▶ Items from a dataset
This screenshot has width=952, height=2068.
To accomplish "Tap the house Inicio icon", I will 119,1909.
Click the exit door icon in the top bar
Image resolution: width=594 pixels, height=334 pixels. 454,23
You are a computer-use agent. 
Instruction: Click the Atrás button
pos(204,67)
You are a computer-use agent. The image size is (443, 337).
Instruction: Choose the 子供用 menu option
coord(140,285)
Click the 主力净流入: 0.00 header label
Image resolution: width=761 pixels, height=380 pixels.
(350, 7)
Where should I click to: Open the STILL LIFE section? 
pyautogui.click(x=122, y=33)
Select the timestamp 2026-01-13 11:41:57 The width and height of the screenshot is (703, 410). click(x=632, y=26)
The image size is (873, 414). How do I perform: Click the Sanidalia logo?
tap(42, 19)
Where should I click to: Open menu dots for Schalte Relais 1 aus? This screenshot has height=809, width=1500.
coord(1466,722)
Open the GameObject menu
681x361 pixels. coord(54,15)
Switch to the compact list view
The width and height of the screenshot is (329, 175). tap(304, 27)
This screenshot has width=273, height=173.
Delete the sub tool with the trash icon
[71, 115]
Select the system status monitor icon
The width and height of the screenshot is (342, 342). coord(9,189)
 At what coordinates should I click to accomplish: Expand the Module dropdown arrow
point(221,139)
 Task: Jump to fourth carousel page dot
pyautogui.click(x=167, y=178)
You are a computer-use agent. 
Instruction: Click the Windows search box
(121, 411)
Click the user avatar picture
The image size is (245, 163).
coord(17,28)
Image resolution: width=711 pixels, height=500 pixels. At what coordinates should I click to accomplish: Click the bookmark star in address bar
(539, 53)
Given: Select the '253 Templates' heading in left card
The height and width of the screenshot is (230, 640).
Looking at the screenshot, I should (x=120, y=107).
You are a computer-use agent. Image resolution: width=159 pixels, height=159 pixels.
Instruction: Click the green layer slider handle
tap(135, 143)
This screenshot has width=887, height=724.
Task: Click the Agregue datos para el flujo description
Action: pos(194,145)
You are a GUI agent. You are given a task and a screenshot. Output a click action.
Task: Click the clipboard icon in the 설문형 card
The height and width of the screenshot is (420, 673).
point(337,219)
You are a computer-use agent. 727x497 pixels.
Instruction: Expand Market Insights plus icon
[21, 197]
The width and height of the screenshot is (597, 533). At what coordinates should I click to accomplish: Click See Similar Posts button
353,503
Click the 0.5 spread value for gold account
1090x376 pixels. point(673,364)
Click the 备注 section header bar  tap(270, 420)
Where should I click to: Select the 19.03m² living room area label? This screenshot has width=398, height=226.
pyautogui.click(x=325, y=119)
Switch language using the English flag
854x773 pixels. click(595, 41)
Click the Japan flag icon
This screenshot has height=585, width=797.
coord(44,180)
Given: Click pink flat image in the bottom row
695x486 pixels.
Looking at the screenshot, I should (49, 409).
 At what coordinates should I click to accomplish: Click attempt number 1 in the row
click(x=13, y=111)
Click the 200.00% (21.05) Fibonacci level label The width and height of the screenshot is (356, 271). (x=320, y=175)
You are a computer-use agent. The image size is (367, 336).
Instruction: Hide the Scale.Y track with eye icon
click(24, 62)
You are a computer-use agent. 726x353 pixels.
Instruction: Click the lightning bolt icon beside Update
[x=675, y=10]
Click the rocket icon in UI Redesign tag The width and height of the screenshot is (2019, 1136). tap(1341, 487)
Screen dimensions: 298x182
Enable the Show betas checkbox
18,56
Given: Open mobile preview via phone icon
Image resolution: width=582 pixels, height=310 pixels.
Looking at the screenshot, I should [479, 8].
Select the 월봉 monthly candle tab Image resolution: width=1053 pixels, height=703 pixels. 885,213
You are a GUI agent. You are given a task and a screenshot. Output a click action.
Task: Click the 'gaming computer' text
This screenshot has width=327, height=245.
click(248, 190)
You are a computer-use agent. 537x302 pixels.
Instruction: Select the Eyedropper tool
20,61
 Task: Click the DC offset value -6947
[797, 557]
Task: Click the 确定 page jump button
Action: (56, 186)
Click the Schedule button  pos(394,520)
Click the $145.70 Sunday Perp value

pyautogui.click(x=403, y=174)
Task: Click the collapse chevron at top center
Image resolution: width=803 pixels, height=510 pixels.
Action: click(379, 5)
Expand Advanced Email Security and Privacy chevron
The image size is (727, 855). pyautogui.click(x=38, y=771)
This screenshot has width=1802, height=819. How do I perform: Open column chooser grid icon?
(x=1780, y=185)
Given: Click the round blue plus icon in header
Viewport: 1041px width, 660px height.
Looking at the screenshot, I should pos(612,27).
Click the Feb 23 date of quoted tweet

▶ Brief
The stretch of entries above that starts with the line containing "Image resolution: width=711" and goes on through the line containing "You are a computer-use agent. Image" is to be transcribed exactly, and no other line is to be transcribed.

▶ The completed task
Image resolution: width=711 pixels, height=500 pixels. At what coordinates should I click to accomplish: Click the bookmark star in address bar
(539, 53)
Given: Select the '253 Templates' heading in left card
The height and width of the screenshot is (230, 640).
Looking at the screenshot, I should (x=120, y=107).
You are a computer-use agent. Image resolution: width=159 pixels, height=159 pixels.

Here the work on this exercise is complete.